The vehicle was out of sight below the barn and it didn’t sound like Ben’s truck. Neighbors rarely visited at this time of day and it was too late for the meter reader. She wiped her dirty face on the filthy tail of her T-shirt.

The white SUV came into view on the curve below the barn. Majestically and effortlessly it negotiated the newly deepened water breaks, moving relentlessly toward her. She stood there as if hypnotized, unable to move as the big vehicle stopped by the compost pile. The window slid down and a harsh voice said, “Ms. Goodweather, I presume? Marvin Peterson. We have a problem.”

CHAPTER 15
SUGAR PIE AND THE GOOD OL’ BOY
(SATURDAY, SEPTEMBER 10)


A
ND THERE
I
STOOD, COVERED IN MUD
and pond scum, my mouth hanging open, while this very handsome, very suave silver-haired guy, in a navy blue blazer with monogrammed gold
buttons,
for god’s sake, is telling me that we have a problem. He’d said ‘Marvin Peterson’ but it simply did not register at first. I mean, after my phone conversation with Marvin Peterson the night Kyra’s house burned, I had a totally different picture of the guy— more…what can I say without being offensive? More
nouveau riche,
more…more
tacky.
This guy looked like a bloody British aristocrat! Or at least, my idea of one.” Elizabeth slumped back in the car seat. “I suppose if I ever
met
an actual British aristocrat, he’d turn out to look like one of the made men on
The Sopranos.”

“So what happened?” Phillip’s eyes were fixed on the road as he pulled into the passing lane. They were on their way to the studio stroll in the River District with a planned stop at the junkyard where Boz’s body had been found. Elizabeth had driven in to Phillip’s rented house in Weaverville— the first time she’d ever seen his place, a somewhat shabby Arts and Crafts–style bungalow— and he had insisted on taking his car.
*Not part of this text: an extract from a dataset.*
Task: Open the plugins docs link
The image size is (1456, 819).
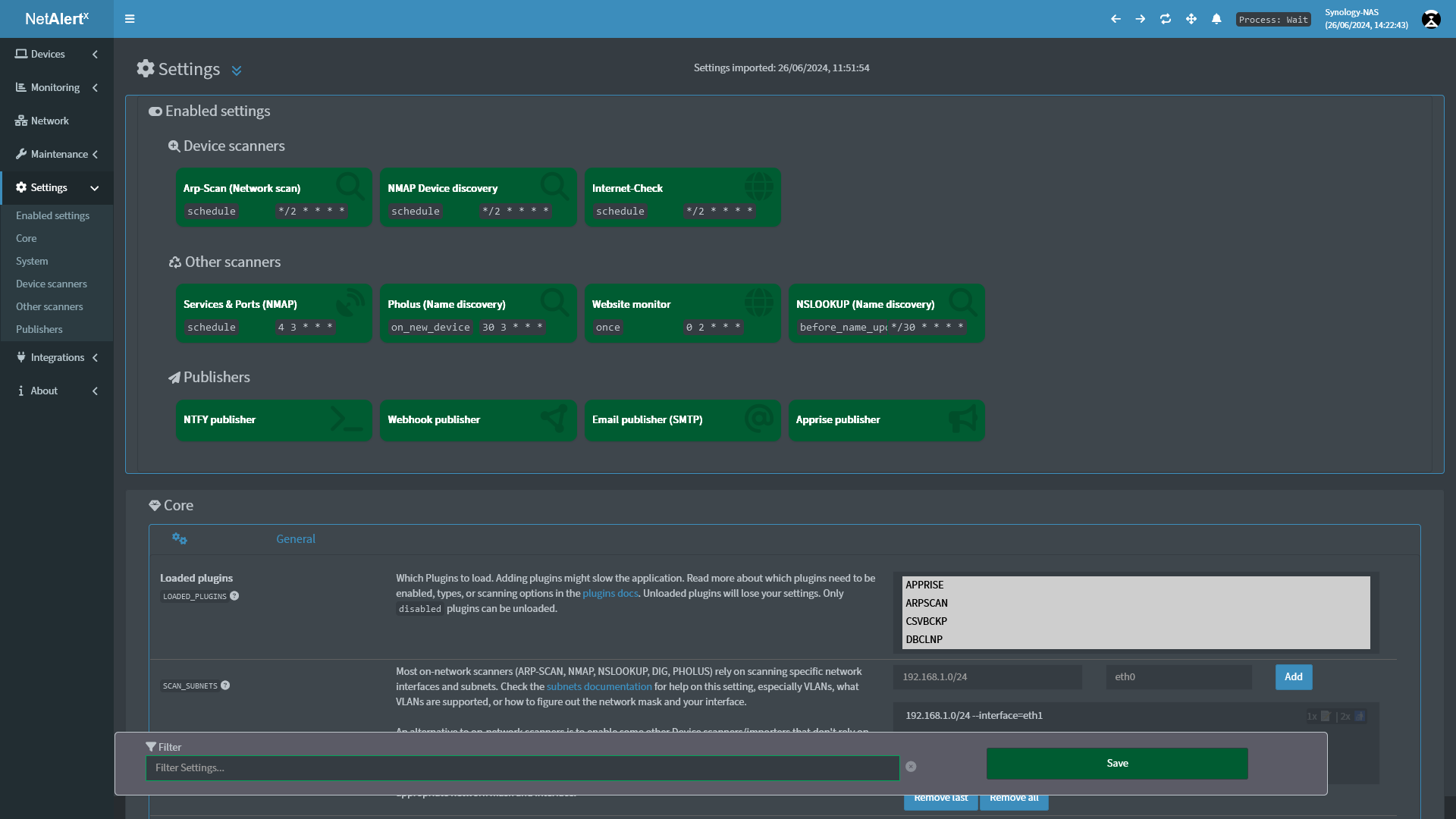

She always found it a little disconcerting being a passenger; since Sam’s death it was a rare occurrence for her and she was trying hard to relax. As Phillip slid the car into a marginal gap between two speeding eighteen-wheelers, she had to bite her lips to avoid making that sound dear to all backseat drivers: the long, slurping intake of breath between clinched teeth that said one would die, horribly mangled in a car crash, rather than give driving advice, no matter how badly needed.